Finnish journalist and playwright

Ilmari Turja (28 October 1901 – 6 January 1998) was a Finnish writer, best known as a journalist and playwright, with a career spanning nearly eight decades from the 1920s to the 1990s.

==Early life and education==
Kaarlo Ilmari Turja was born to a farming family in Isokyrö in western central Finland, to Jaakko and Evelina Turja. However, when he was four, the Turja family moved to the nearby city of Vaasa, where his father set up in timber trade.

After graduating from secondary school in 1922 and completing his military service, Turja went on to study law at the University of Helsinki, obtaining his law degree in 1929 and qualifying as Varatuomari (Master of Laws with court training, cf. barrister) in 1932.

==Journalistic career==
Turja is perhaps best known as the Editor-in-Chief of the weekly news and political commentary magazine Suomen Kuvalehti, which he led from 1936 to 1951. In addition to that, he also held the same post at two other weekly magazines, Kansan Kuvalehti (1929—1934) and Uusi Kuvalehti (1952—1963). Collectively, his career of running three notable and influential magazines over a period more than thirty years has been described as "unparalleled" in Finnish journalism.

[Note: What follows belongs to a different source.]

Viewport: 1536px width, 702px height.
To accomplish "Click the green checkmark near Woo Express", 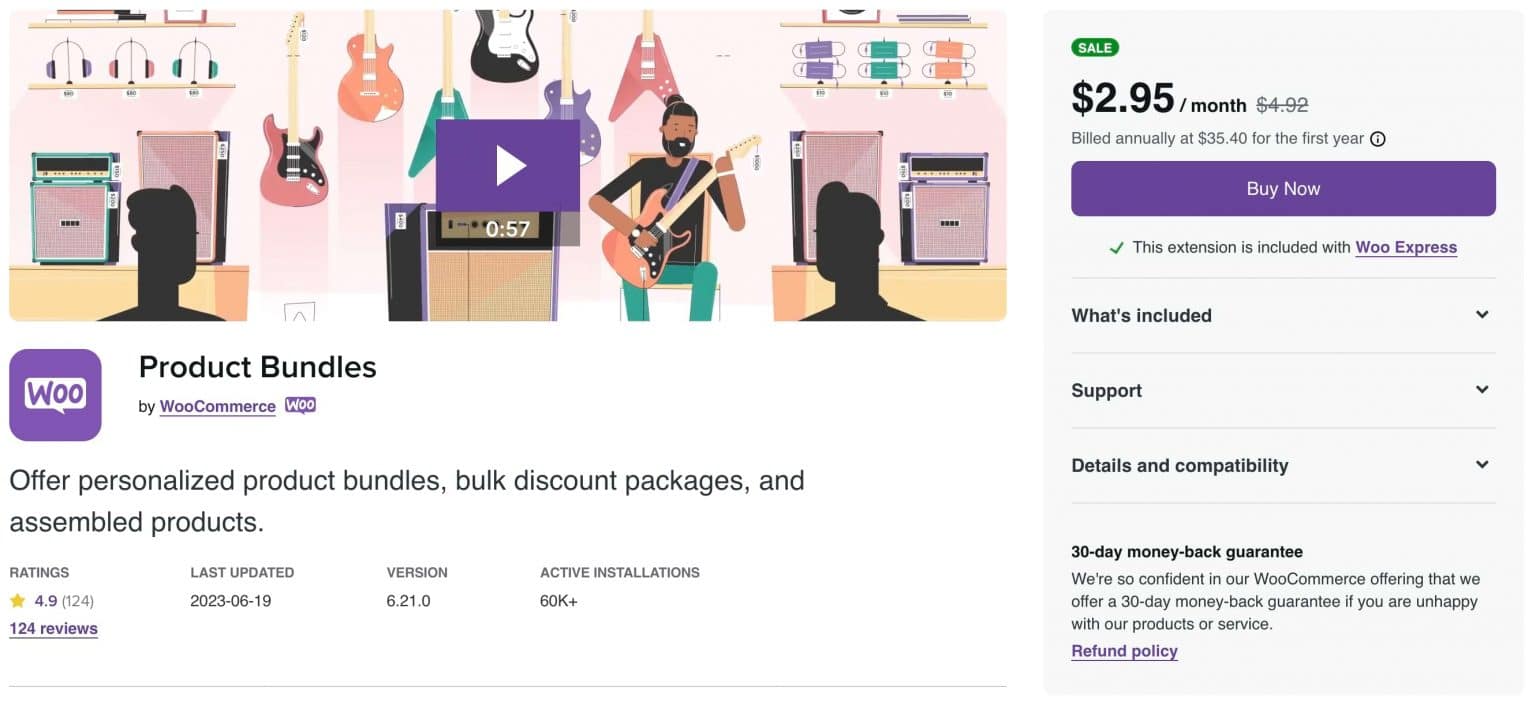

Afterwards, Turja wrote columns for the Apu magazine for 27 years, into the early 1990s.

Turja has been credited with introducing investigative journalism to Finland, and promoting it throughout his career. He was also a known advocate of freedom of speech.

==Bibliography==

Turja's major literary works include:

===Books===
- Ruijanrantaa ja Ruijanmerta (1928)
- Johannes Renko, Ylioppilas (1938), with stage adaptation in 1958

Johannes Renko remains Turja's only novel. His editor at the time, Mika Waltari, is known to have been unimpressed by the quality of his prose, and actively encouraged Turja to become a dramatist instead.

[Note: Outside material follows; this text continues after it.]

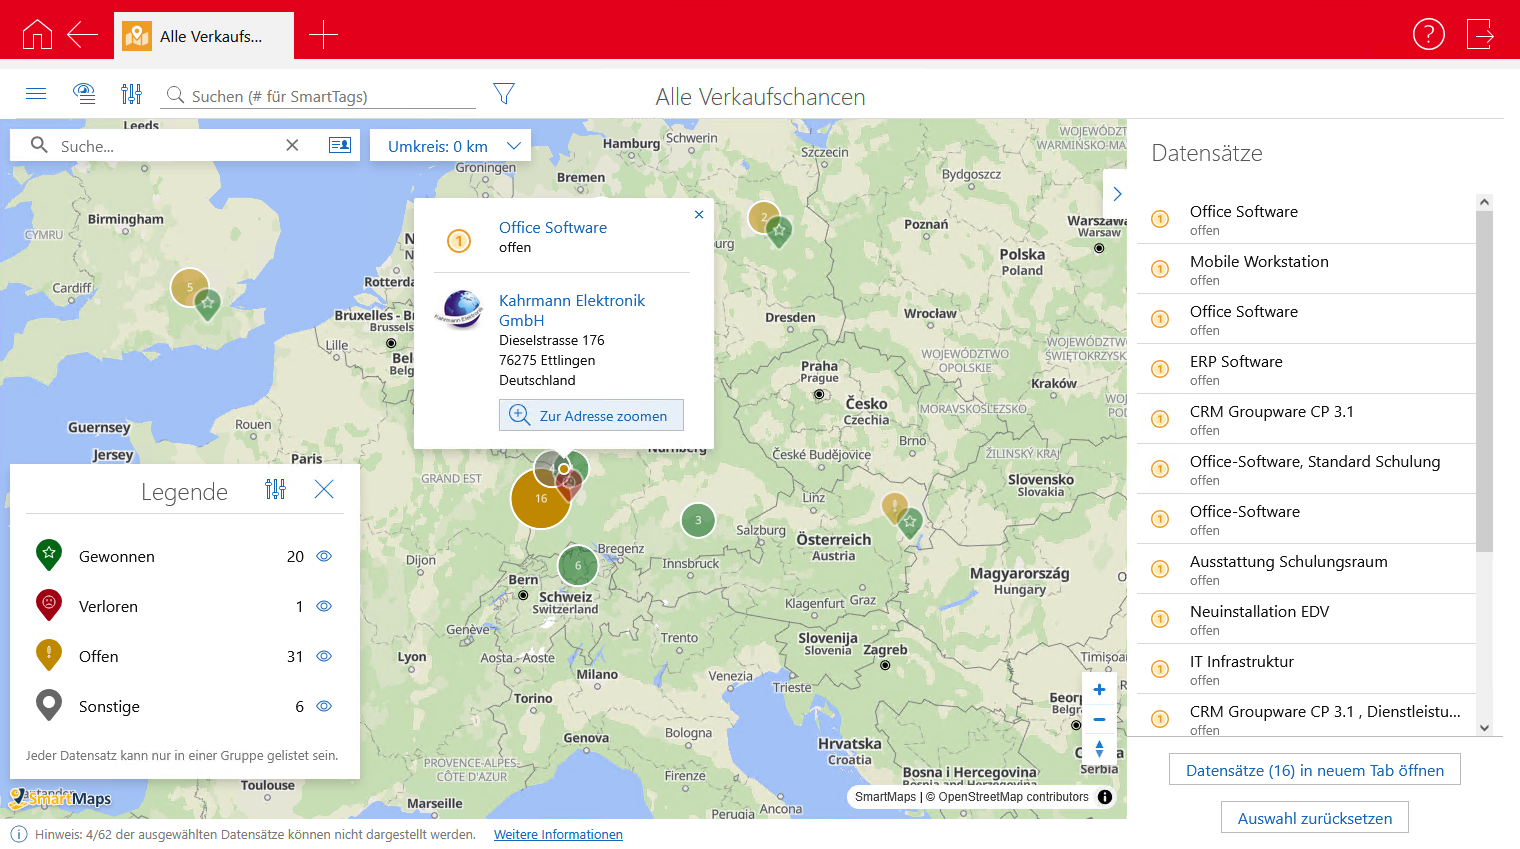The image size is (1520, 849).
Task: Click the home icon in the red header
Action: [37, 35]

Much of his extensive causerie and column production was also republished in book format as anthology collections, in at least nine separate volumes.

===Plays===
- Tuomari Martta (1938), adapted to 1938 film Tuomari Martta
- Särkelä itte (1944), adapted to 1947 film Särkelä itte
- Isä ja poika (1958)
- Päämajassa (1966), adapted to 1970 film Päämaja
- Jääkäri Ståhl (1978), adapted to 1981 opera by the same name, composed by Ilkka Kuusisto

==Honours and awards==
In 1967, Turja was awarded the Pro Finlandia medal of the Order of the Lion of Finland.

In 1970, the honorary title of Professori was conferred on Turja.

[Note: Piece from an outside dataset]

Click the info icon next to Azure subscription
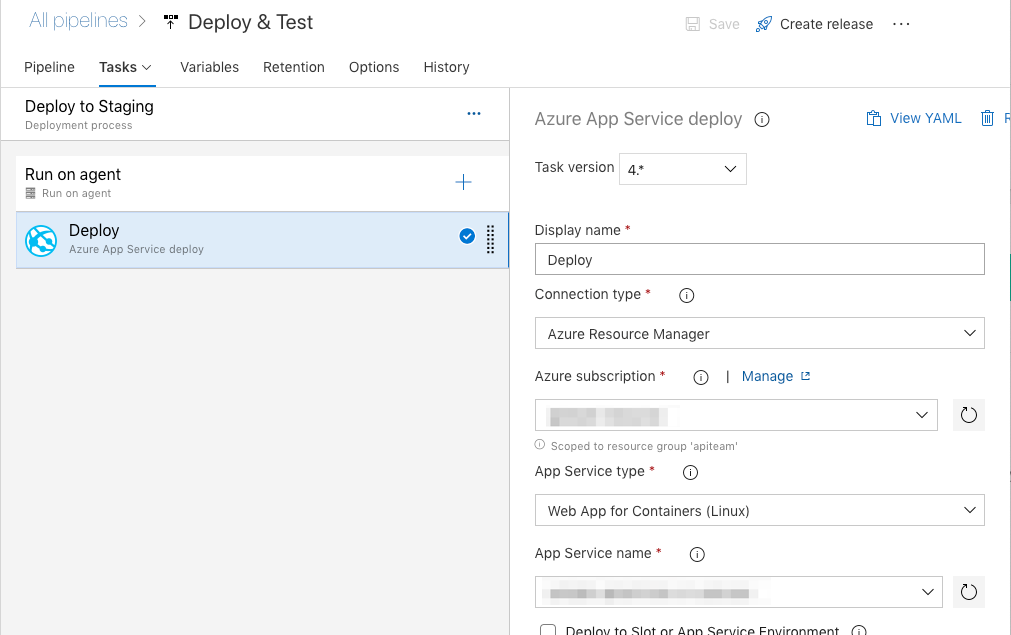This screenshot has height=635, width=1011. (701, 377)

He was also recognised with several notable literary and cultural awards.

==Personal life==
In his student years, Turja was a member of the Finnish nationalist Academic Karelia Society.

He was married to Salli Alanen (m. 1930 — her death in 1993), and they had four children.

During both the Winter and Continuation Wars, Turja served in the military communications corps of the Finnish Army, reaching eventually the rank of Kapteeni (Captain).

He was a long-time friend of President Urho Kekkonen, whom Turja had first met when publishing Kekkonen's writings (under the pseudonym 'Pekka Peitsi') in Suomen Kuvalehti.